Students` practical Activities:

Influence of melanocytestimulating hormone on pigment cells of swimming membrane of a frog.

Fix a narcotized frog on a table. Stretch the swimming membrane above the hole of the table and observe it under the small magnification of a microscope. Pay attention to the condition of pigment cells. Introduce 0,2 ml of melanocyte stimulating hormone into spinal lymphatic sack. Evaluate the color of the animal and the condiiton of pigment cells in 20 min.

The influence of epinephrine on the size of pupilla

Compare the diameter of pupilla in both eyes of the examinie. Than put 1-2 drops of epinephrine 0,1 % into conjuctival sack. Observe the size of pupillas during 20-30 minutes.

Evaluation of the parathyroid glands condition

a) Chvostek’s test

Make some light knockings by a neurological hammer in front of meatus acustius externus. If the functions of parathyroid glands are damaged the contraction of the muscles that are innervated by the VII nerve is observed.

b) Veis’ test

Make some light knockings on the lateral margin of the orbita where there is a zygomatical branch of the nervus facialis. If the functions of parathyroid glands are damaged the contraction of the musculus orbicularis oculi is observed.

c) Trusso’s test

Press the brachium by turniquet pulse will disappear for 2-3 minutes. If the functions of parathyroid glands are damaged the titanic contraction of manual muscles is observed.

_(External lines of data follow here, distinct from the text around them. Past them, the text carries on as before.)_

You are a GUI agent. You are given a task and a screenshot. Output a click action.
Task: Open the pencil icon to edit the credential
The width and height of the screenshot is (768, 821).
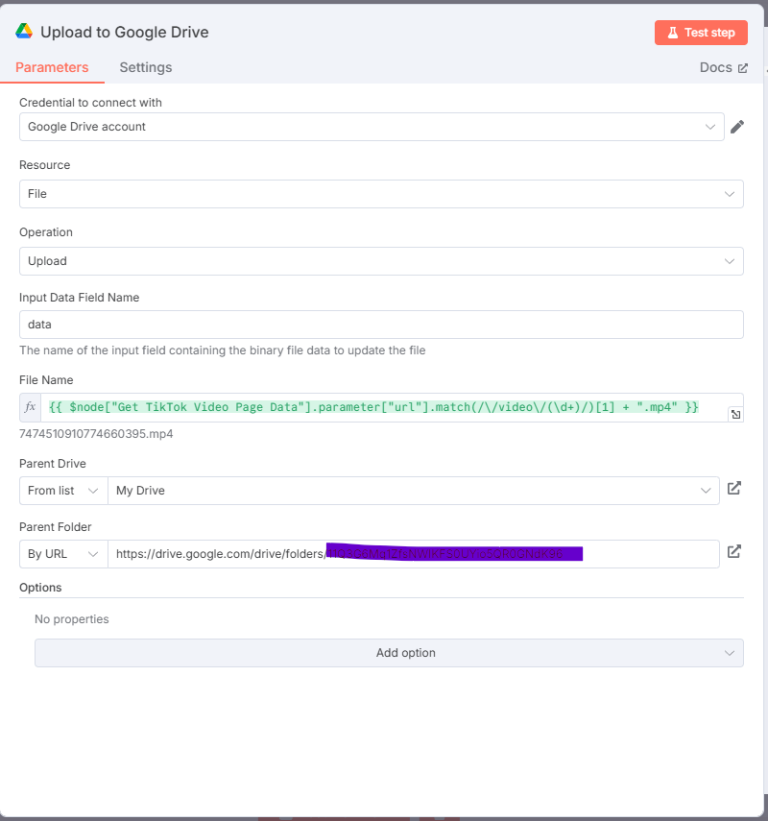click(x=738, y=127)
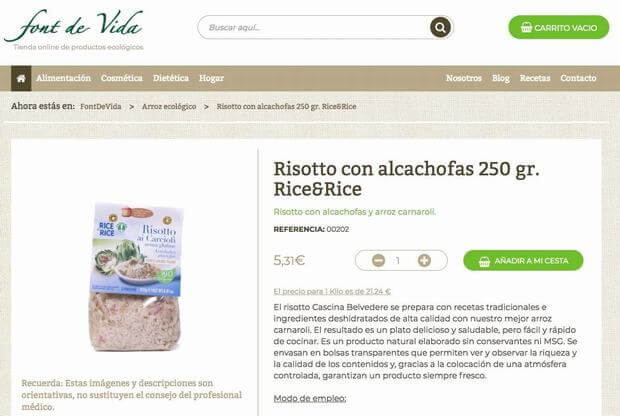Screen dimensions: 620x416
Task: Click the FontDeVida breadcrumb link
Action: click(101, 106)
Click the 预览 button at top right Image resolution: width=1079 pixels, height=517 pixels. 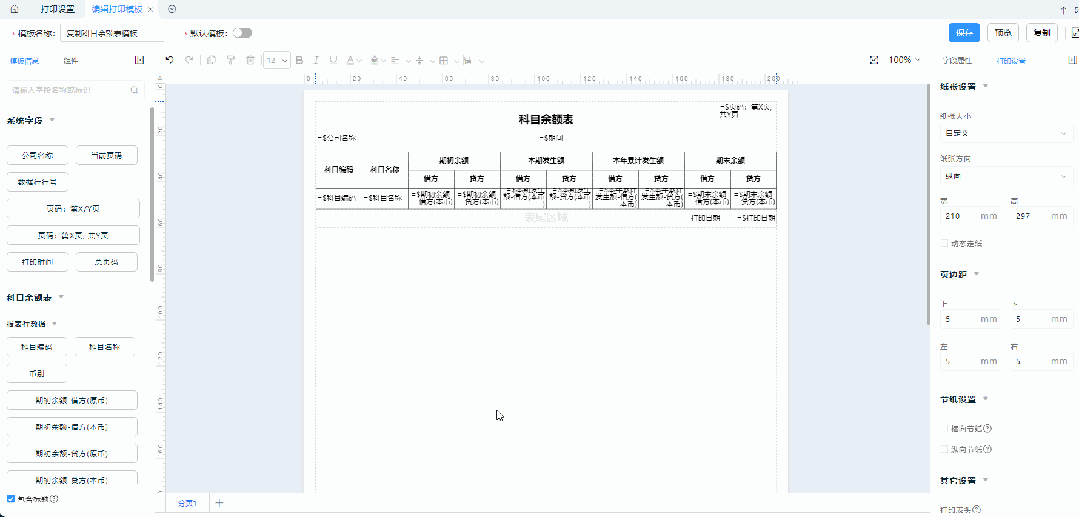(1002, 33)
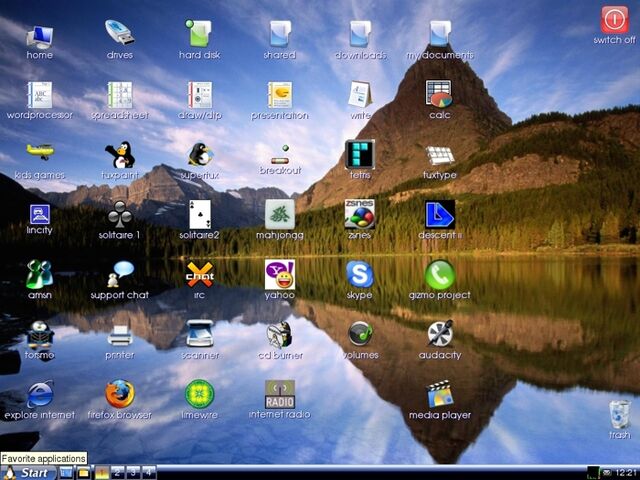Switch to workspace 2 in the pager
This screenshot has height=480, width=640.
(117, 472)
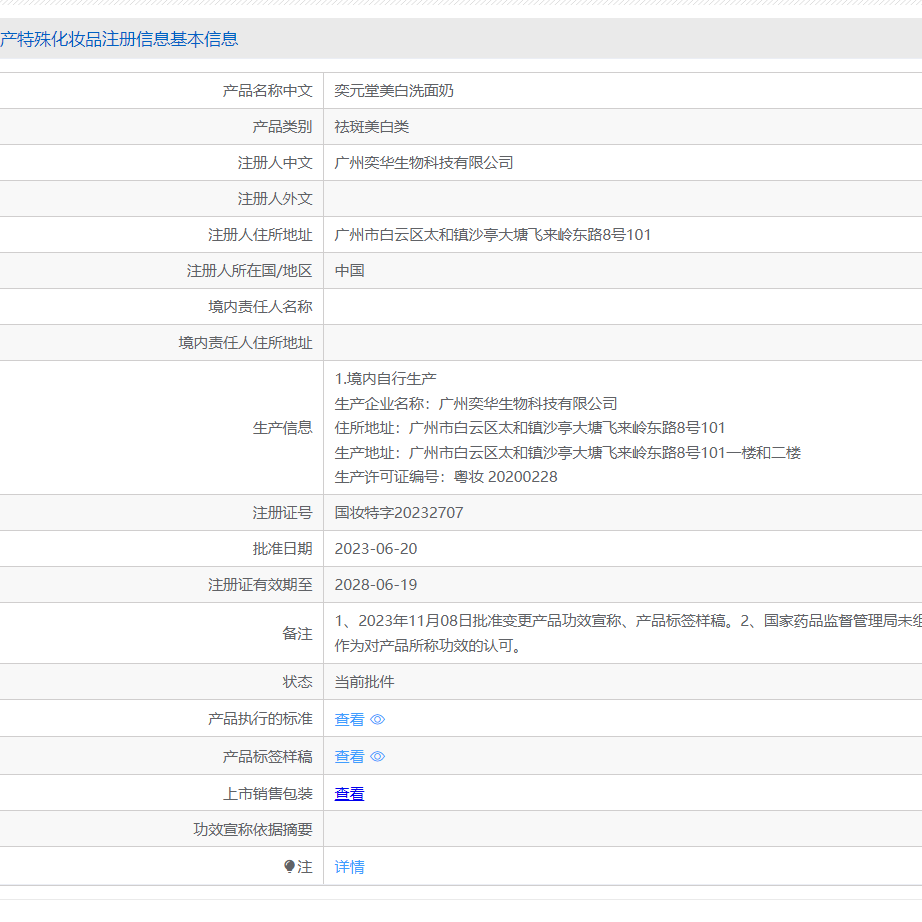Open underlined 查看 for 上市销售包装
This screenshot has height=922, width=922.
tap(349, 794)
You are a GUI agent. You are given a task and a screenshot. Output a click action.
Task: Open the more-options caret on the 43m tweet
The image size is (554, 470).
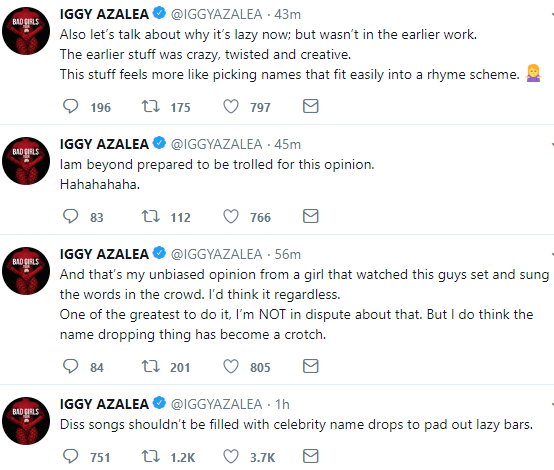pyautogui.click(x=552, y=14)
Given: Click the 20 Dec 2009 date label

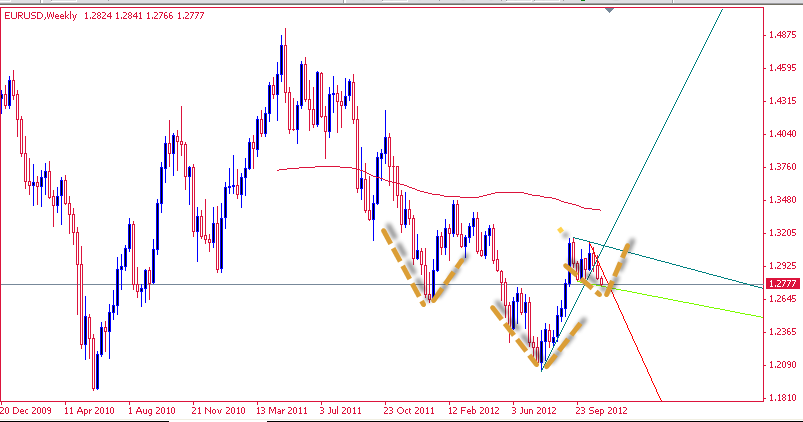Looking at the screenshot, I should tap(26, 410).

Influence of the insulin on the glucose adoption

Take two white mice with the same weight. Introduce intraperitoneal 1.5-2.0 ml of 20 % glucose solution. Give subcutaneal insulin to one mouse. To pick up the urine during one hour.

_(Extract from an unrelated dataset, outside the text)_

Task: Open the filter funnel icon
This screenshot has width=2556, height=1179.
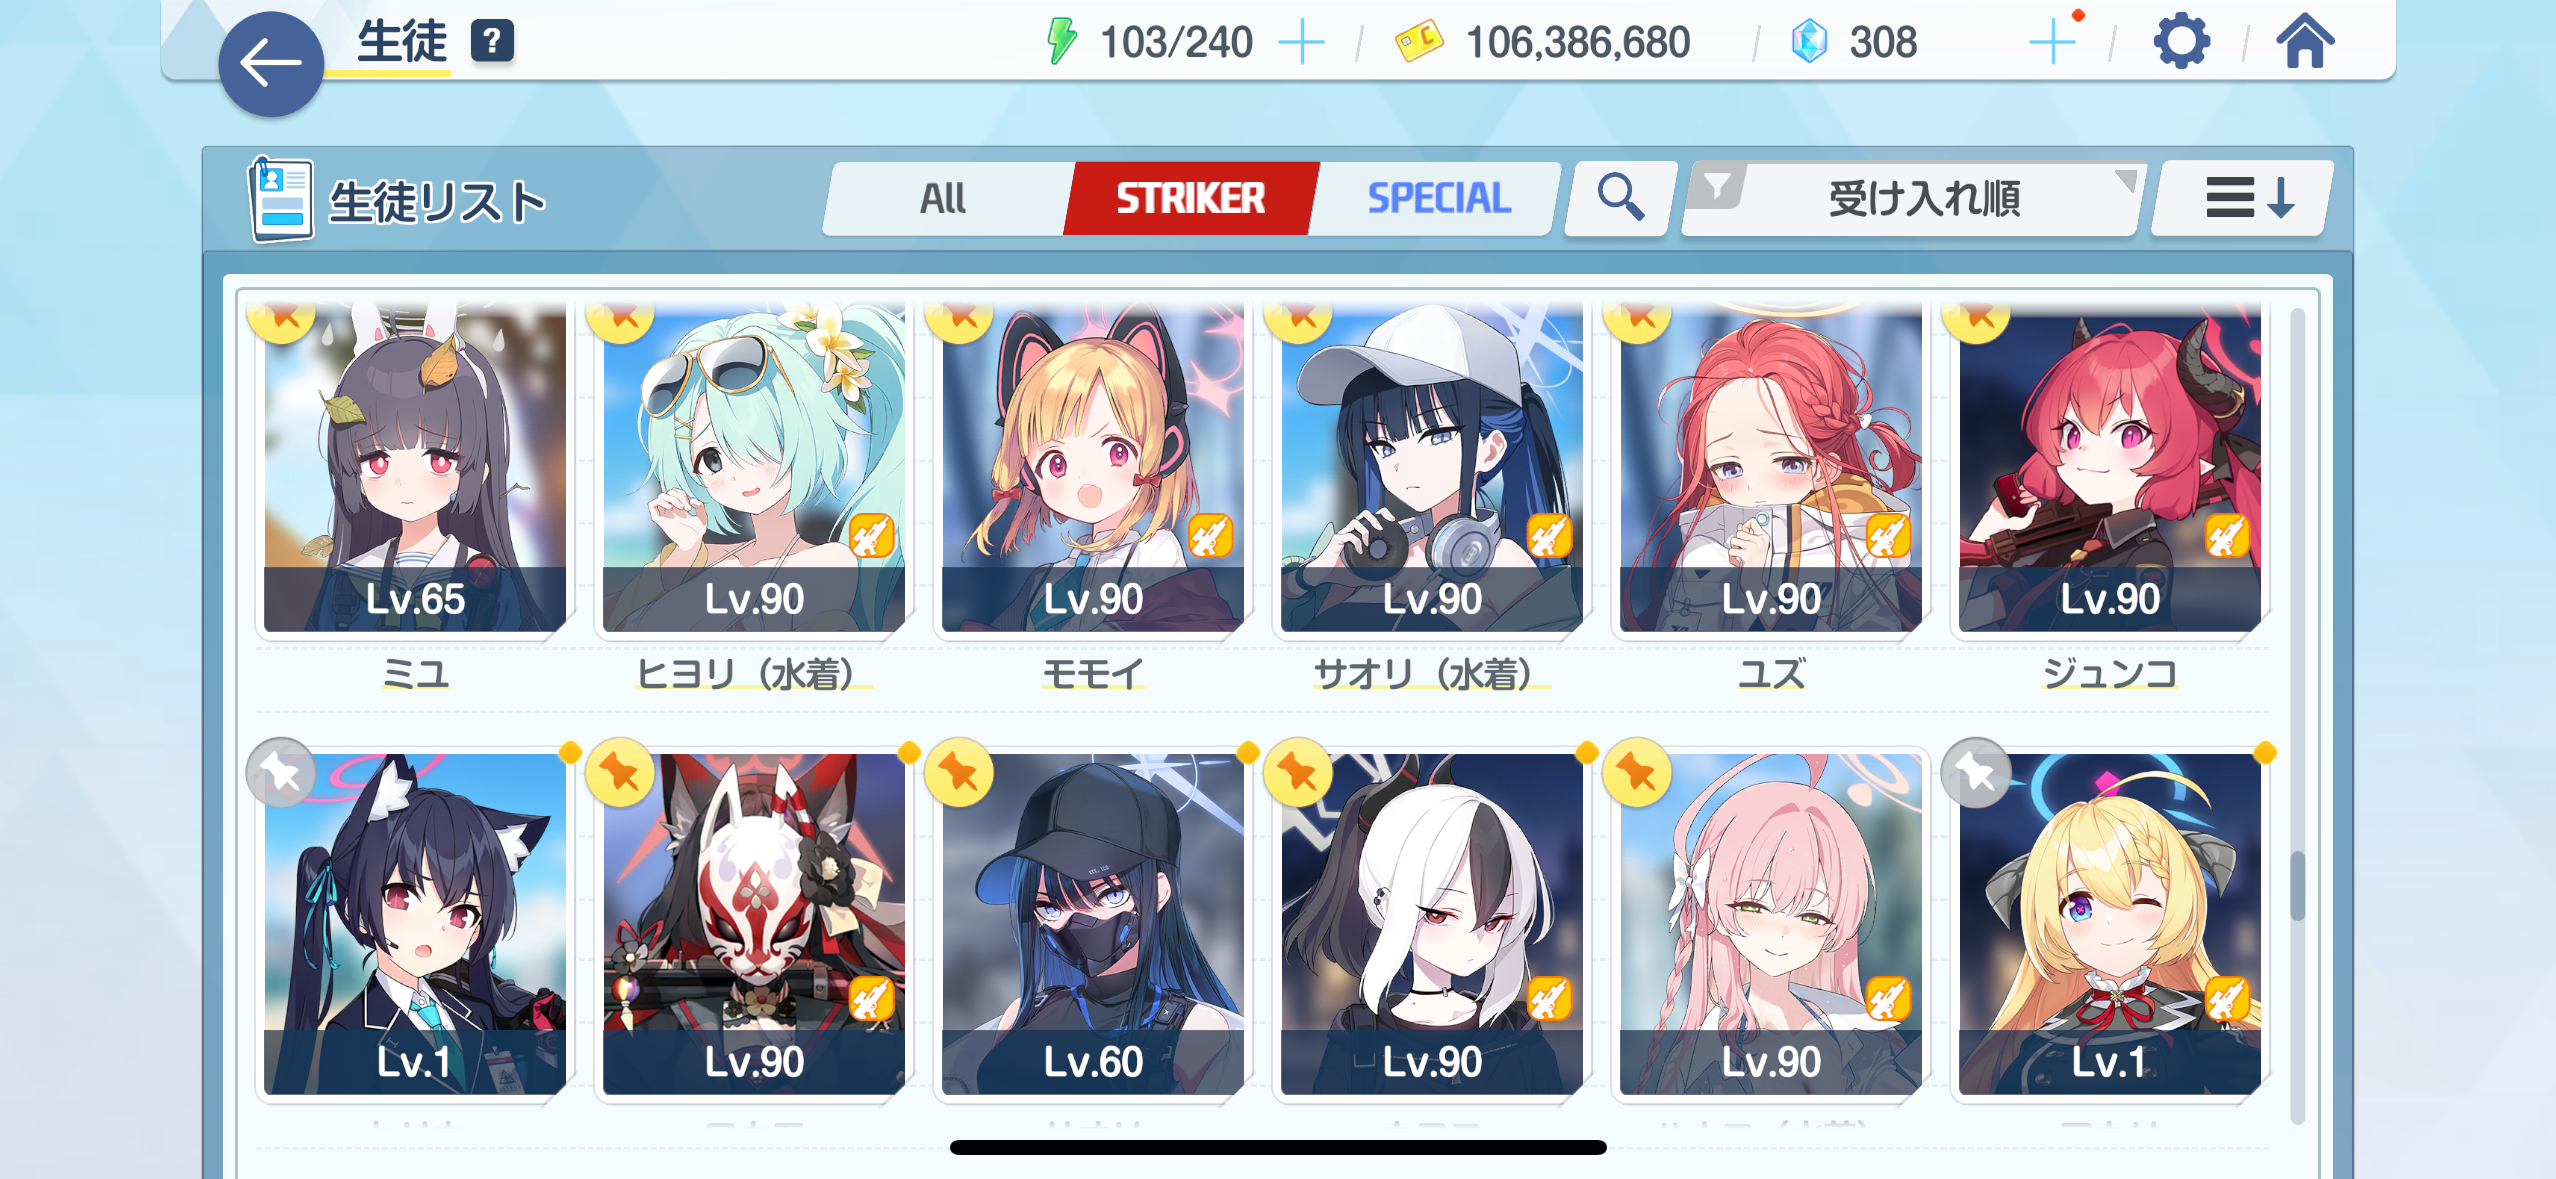Action: (x=1717, y=186)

Make an investigation of the urine for the glucose. Filtrate 3 ml urine. Make a Feling’s reaction for the glucose. Compare the resultates.

References:

1. Review of Medical Physiology // W.F. Ganong. – Twentieth edition, 2001. – P. 233-242, 307-368, 383-438.

2. Textbook of Medical Physiology // A.C. Guyton, J.E. Hall. – Tenth edition, 2002. – P. 684, 706, 836-844, 846-856, 858-865, 869-880, 884-894, 899-910, 916-926, 929-939, 948-950, 958-959, 965-966.